* _EXERCISE AIM_: Tell how many lines in the data contain the word "Biden", and leave out everything else.

━━━ INFORMATION GIVEN ━━━

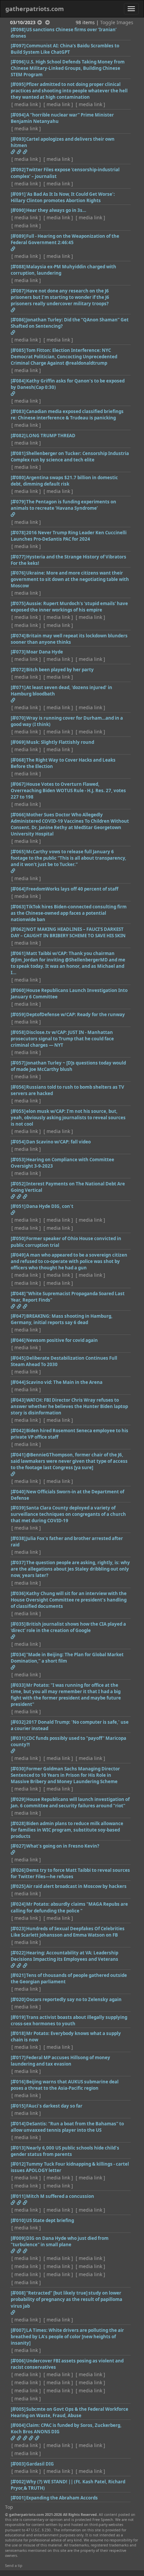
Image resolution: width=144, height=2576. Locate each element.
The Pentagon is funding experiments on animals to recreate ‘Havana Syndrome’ (63, 505)
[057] (18, 1063)
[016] (18, 2082)
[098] (18, 30)
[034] (18, 1655)
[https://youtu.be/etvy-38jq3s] (13, 249)
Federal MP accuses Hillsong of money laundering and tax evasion (60, 2060)
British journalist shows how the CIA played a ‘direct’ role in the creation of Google (68, 1627)
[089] (18, 236)
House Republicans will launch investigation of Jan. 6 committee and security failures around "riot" (70, 1802)
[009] (18, 2238)
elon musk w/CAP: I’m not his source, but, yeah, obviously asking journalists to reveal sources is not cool (68, 1117)
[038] (18, 1538)
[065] (18, 852)
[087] (18, 291)
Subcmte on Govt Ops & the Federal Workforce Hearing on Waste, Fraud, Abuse (69, 2412)
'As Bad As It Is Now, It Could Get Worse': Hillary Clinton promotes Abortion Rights (63, 197)
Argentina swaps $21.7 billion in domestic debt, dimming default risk (64, 480)
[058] (18, 1032)
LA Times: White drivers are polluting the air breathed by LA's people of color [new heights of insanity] (67, 2336)
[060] (18, 990)
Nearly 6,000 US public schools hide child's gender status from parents (65, 2151)
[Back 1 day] (39, 22)
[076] (18, 573)
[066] (18, 815)
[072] (18, 670)
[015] (18, 2106)
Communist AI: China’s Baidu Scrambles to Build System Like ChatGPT (65, 49)
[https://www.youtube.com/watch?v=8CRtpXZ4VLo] (25, 1196)
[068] (18, 760)
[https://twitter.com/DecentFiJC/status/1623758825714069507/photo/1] (13, 1751)
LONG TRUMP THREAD (50, 436)
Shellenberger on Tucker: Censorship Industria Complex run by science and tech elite (70, 456)
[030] (18, 1769)
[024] (18, 1904)
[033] (18, 1685)
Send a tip (13, 2565)
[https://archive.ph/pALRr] (13, 2251)
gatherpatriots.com (34, 9)
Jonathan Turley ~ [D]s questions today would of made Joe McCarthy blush (68, 1066)
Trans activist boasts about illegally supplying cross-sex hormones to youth (69, 2020)
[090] (18, 210)
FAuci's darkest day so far (54, 2106)
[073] (18, 652)
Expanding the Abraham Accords (62, 2498)
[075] (18, 603)
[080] (18, 477)
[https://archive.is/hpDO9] (13, 1306)
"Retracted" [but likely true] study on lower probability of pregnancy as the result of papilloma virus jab (66, 2299)
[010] (18, 2220)
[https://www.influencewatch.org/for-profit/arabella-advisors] (25, 2438)
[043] (18, 1400)
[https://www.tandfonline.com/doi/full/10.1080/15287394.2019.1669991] (13, 2312)
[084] (18, 381)
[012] (18, 2164)
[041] (18, 1455)
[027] (18, 1846)
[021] (18, 1975)
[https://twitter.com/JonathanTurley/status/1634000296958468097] (13, 332)
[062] (18, 929)
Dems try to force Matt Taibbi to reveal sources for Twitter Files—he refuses (70, 1873)
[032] (18, 1722)
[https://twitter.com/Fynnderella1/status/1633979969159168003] (13, 514)
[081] (18, 453)
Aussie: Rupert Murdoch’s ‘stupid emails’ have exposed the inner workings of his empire (69, 606)
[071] (18, 687)
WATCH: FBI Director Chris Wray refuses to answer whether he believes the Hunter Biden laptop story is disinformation (69, 1406)
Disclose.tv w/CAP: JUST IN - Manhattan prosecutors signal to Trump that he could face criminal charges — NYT (62, 1038)
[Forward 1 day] (47, 22)
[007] (18, 2330)
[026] (18, 1870)
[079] (18, 502)
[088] (18, 267)
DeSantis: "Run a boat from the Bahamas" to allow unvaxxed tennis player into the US (67, 2127)
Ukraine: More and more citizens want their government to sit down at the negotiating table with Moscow (70, 579)
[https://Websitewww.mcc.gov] (25, 2251)
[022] (18, 1953)
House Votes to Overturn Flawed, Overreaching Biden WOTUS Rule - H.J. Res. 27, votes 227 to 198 (68, 790)
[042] (18, 1431)
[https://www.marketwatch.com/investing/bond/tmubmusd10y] (13, 1196)
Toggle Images (116, 22)
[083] (18, 411)
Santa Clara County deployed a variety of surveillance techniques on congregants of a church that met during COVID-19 (68, 1514)
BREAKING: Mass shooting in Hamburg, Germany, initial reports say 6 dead (62, 1319)
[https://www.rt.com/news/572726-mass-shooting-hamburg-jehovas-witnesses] (13, 700)
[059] (18, 1014)
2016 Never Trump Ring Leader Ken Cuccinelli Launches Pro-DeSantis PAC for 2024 (69, 536)
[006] (18, 2361)
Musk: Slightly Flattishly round (60, 742)
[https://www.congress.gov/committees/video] (13, 1965)
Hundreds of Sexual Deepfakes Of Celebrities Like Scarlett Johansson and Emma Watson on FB (68, 1932)
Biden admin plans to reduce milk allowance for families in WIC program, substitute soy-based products (67, 1829)
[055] (18, 1111)
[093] (18, 139)
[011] (18, 2196)
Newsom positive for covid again (62, 1340)
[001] (18, 2498)
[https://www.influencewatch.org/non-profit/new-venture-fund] (19, 2438)
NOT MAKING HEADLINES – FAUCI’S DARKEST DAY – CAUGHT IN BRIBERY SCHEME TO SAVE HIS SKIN (68, 932)
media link (26, 104)
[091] (18, 194)
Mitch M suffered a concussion (60, 2196)
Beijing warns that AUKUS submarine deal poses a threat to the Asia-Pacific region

━━━

* _OUTPUT_: 3